• **Work task**
Can you turn the entries below, from the first line through the line holding "coordinates (215, 442).", inclusive, into a Markdown table with the columns Row and Text, numbering each line and leaving out blank lines?

• **Available data**

----

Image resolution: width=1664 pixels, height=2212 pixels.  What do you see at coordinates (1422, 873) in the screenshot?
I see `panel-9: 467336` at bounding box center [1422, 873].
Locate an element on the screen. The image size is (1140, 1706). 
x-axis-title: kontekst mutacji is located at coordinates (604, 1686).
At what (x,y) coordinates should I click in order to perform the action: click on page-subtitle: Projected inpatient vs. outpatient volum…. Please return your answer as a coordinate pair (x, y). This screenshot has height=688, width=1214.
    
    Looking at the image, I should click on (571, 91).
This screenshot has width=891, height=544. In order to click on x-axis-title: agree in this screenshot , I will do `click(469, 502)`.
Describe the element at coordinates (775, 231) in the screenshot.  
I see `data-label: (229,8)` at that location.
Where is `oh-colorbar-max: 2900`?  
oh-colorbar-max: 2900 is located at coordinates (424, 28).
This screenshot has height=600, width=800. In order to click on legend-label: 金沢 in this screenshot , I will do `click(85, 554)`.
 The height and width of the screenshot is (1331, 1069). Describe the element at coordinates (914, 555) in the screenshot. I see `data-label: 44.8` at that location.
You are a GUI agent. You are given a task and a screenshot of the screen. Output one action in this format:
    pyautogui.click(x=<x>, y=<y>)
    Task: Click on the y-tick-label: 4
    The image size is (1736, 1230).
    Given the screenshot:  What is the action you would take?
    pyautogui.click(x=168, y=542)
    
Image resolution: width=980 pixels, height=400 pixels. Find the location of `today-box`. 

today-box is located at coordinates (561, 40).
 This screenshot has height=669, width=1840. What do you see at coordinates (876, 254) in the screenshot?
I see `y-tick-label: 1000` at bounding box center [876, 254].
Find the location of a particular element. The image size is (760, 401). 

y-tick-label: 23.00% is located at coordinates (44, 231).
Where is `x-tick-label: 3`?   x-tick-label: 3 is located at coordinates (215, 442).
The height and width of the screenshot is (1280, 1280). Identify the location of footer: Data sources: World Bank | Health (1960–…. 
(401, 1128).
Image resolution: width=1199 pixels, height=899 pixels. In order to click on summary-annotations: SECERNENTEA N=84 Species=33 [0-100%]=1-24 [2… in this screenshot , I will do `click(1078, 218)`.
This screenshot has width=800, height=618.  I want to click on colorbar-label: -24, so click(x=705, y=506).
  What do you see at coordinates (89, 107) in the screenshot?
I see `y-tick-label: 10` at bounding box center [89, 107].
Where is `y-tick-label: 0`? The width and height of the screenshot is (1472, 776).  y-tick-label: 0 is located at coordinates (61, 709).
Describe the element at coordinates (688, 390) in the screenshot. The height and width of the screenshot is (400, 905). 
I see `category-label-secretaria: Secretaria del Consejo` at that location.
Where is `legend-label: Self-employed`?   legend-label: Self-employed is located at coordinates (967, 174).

----

• **Result of this exercise**
| Row | Text |
|---|---|
| 1 | Image resolution: width=1664 pixels, height=2212 pixels.  What do you see at coordinates (1422, 873) in the screenshot? |
| 2 | I see `panel-9: 467336` at bounding box center [1422, 873]. |
| 3 | Locate an element on the screen. The image size is (1140, 1706).  |
| 4 | x-axis-title: kontekst mutacji is located at coordinates (604, 1686). |
| 5 | At what (x,y) coordinates should I click in order to perform the action: click on page-subtitle: Projected inpatient vs. outpatient volum…. Please return your answer as a coordinate pair (x, y). This screenshot has height=688, width=1214. |
| 6 |     Looking at the image, I should click on (571, 91). |
| 7 | This screenshot has width=891, height=544. In order to click on x-axis-title: agree in this screenshot , I will do `click(469, 502)`. |
| 8 | Describe the element at coordinates (775, 231) in the screenshot.   |
| 9 | I see `data-label: (229,8)` at that location. |
| 10 | Where is `oh-colorbar-max: 2900`?   |
| 11 | oh-colorbar-max: 2900 is located at coordinates (424, 28). |
| 12 | This screenshot has height=600, width=800. In order to click on legend-label: 金沢 in this screenshot , I will do `click(85, 554)`. |
| 13 |  The height and width of the screenshot is (1331, 1069). Describe the element at coordinates (914, 555) in the screenshot. I see `data-label: 44.8` at that location. |
| 14 | You are a GUI agent. You are given a task and a screenshot of the screen. Output one action in this format: |
| 15 |     pyautogui.click(x=<x>, y=<y>) |
| 16 |     Task: Click on the y-tick-label: 4 |
| 17 |     The image size is (1736, 1230). |
| 18 |     Given the screenshot:  What is the action you would take? |
| 19 |     pyautogui.click(x=168, y=542) |
| 20 | Image resolution: width=980 pixels, height=400 pixels. Find the location of `today-box`.  |
| 21 | today-box is located at coordinates (561, 40). |
| 22 |  This screenshot has height=669, width=1840. What do you see at coordinates (876, 254) in the screenshot? |
| 23 | I see `y-tick-label: 1000` at bounding box center [876, 254]. |
| 24 | Find the location of a particular element. The image size is (760, 401).  |
| 25 | y-tick-label: 23.00% is located at coordinates (44, 231). |
| 26 | Where is `x-tick-label: 3`?   x-tick-label: 3 is located at coordinates (215, 442). |